However, not only can't they afford to feed it purely the sausages and other
such meats that it will eat, it's completely unhealthy for the dog. So,
instead, they try to package the kibble _into_ the sausage, sliding it in
where the dog might not realize until too late that it has consumed something
nutritious. If the dog realizes, it eats around the kibble, leaving it in the
bowl. (I know there's a similar story somewhere about how the dog is
enlightened for doing this, but don't buy it--the dog is slowly dying from its
"enlightenment." My point is different.)

My grandparents are artists. Like any artist, they package something important
(a message) into something desirable (a work of art).
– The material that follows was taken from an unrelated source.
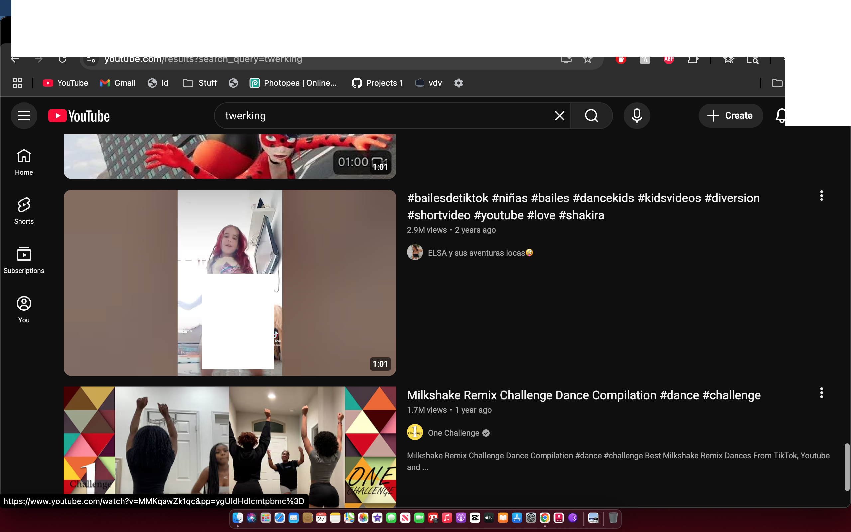Screen dimensions: 851x532
Task: Click the YouTube logo to go home
Action: 79,116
If you realize the
message is there at all, they have failed; if you absorb the message
subconsciously without ever noticing it, they have done their jobs.

------
theantidote
The RIAA sees it the same way as Arrington and it's how musicians have always
been considered for compensation. Record labels make money off album sales,
not musicians. The musicians will really make their money from tours,
promotions, and merchandise.

------
henning
When you start sounding like Patrick Bateman from American Psycho, you know
something is wrong. <http://www.youtube.com/watch?v=O-hUkO13Fy8>

------
cturner
What about "If I'd known it was harmless I would have killed it myself"? I
think the small furry creatures deserve more sympathy than musicians who want
government to guarantee a business model.

------
wumi
did anyone read the list of comments on TC?

Interesting comparison between MA's argument and the argument that anything
digitally reproduced should also be enjoyed free (the issue of Software
repeatedly came up)

------
sabat
I suppose a song is a physical object, then. I get it now.